§ **Page**:
————
A year after the failure of the first tender, Minister of National Infrastructures, Energy and Water Resources Yuval Steinitz announced his decision yesterday to hold a second auction of natural gas and oil exploration licenses in Israel's economic waters. The auction documents will be published in the next few weeks, and bids may be submitted until June 2019.
The first attempt at opening up Israel's seas to international competition ended ingloriously: only two companies submitted bids, and won six of the 20 blocks advertised by the ministry. These were Greek company Energean, which in any case was already active in Israel (and is now traded on the Tel Aviv Stock Exchange), and Indian company ONGC, which recently opened a representative office in Israel but has not yet announced a date for commencing exploration at sea. Energean will start exploration during 2019.
The ministry hopes that the auction will yield better results this time around, and sources there say that there is already considerable interest on the part of international energy majors. The sources say that teams from leading global companies have come to Israel to enquire about the auction materials, but they do not name names. As in the first auction, Delek Drilling, controlled by Yitzhak Tshuva, and Noble Energy, the US partner in the Tamar and Leviathan reservoirs, will be precluded from participating in the auction since they hold rights that produce more than 20% of the total amount of gas produced in Israel.
After the thin interest in the first auction, the Ministry of National Infrastructures, Energy and Water Resources tried to learn lessons in order to make the auction process more efficient both for the bidders and for the state. Unlike the first auction, the current auction is of clusters of licenses, each cluster being built around a certain geological structure.
The decision to market the areas in clusters of licenses is meant to make possible a better match between exploration areas and the geological structures that might contain oil and gas reserves. Holding larger areas will facilitate more efficient and more professional geological and geophysical surveys, making the areas more attractive. In the new process, 19 blocks of up to 400 square kilometers each will be offered, in five clusters of a maximum area of 1,600 square kilometers each.
————
§ **Given data**:

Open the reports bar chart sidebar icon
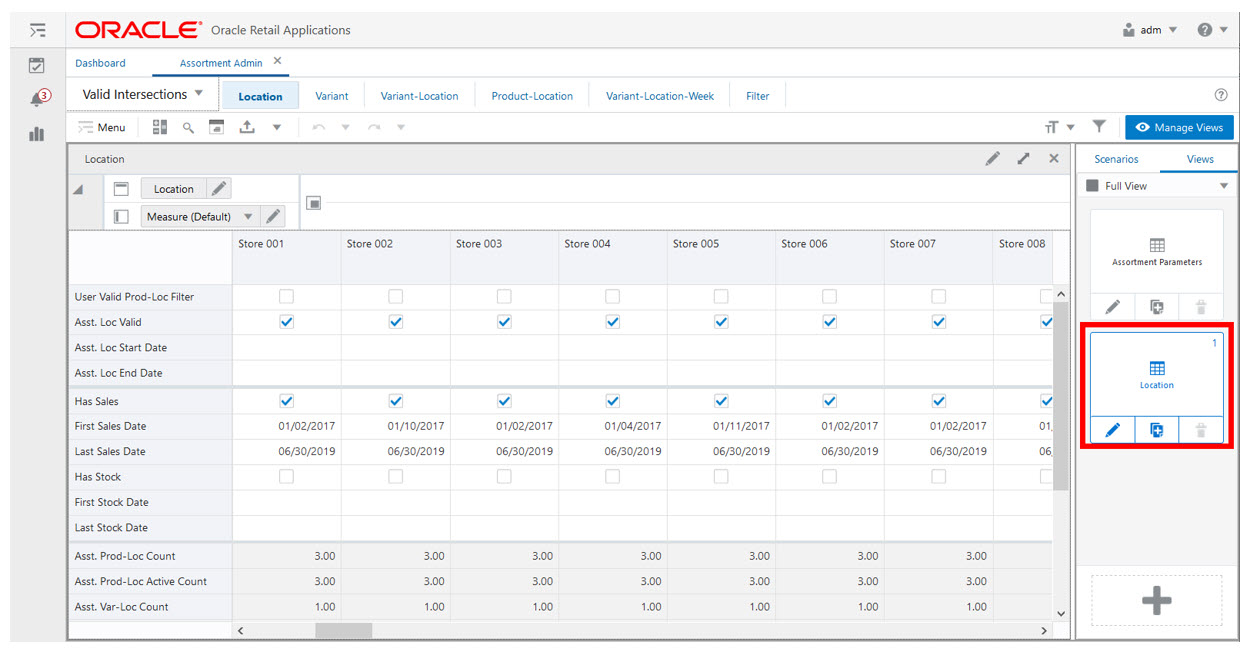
————
§ **Set exercise 1**:
Answer these questions from the article on Israel's offshore gas auction, writing each answer on its own line marked like its question:
(a) Until when may bids be submitted in the second auction?
(b) How many companies submitted bids in the first auction?
(c) How many blocks will be offered in the new process, and in how many clusters?
§ **Set exercise 2**:
Please extend the article on Israel's offshore gas auction, picking up right after its final sentence.

§ **Reply 1**:
(a) Until June 2019.
(b) Two.
(c) 19 blocks, in five clusters.

§ **Reply 2**:
The geological information that will be made available to potential investors will be substantially more comprehensive than in the first auction, and will include seismological surveys, both two- and three-dimensional. In the previous auction, the companies received general information only.
The clusters are situated in the central and southern parts of Israel's Exclusive Economic Zone, in areas in which exploration licenses have already been awarded in the past, and where seismological surveys and other exploration activities have taken place indicating potential for hydrocarbon discoveries.
The Ministry of National Infrastructures, Energy and Water Resources still bases its official estimates of the quantity of natural gas in Israeli waters on the report prepared for the ministry by French company Beicip-Franlab in 2015. According to this report, the amount of gas in the seabed still not discovered is 2,000 BCM, that is, double the amount in the three Israeli reservoirs already discovered: Tamar, Leviathan, and Karish-Tanin.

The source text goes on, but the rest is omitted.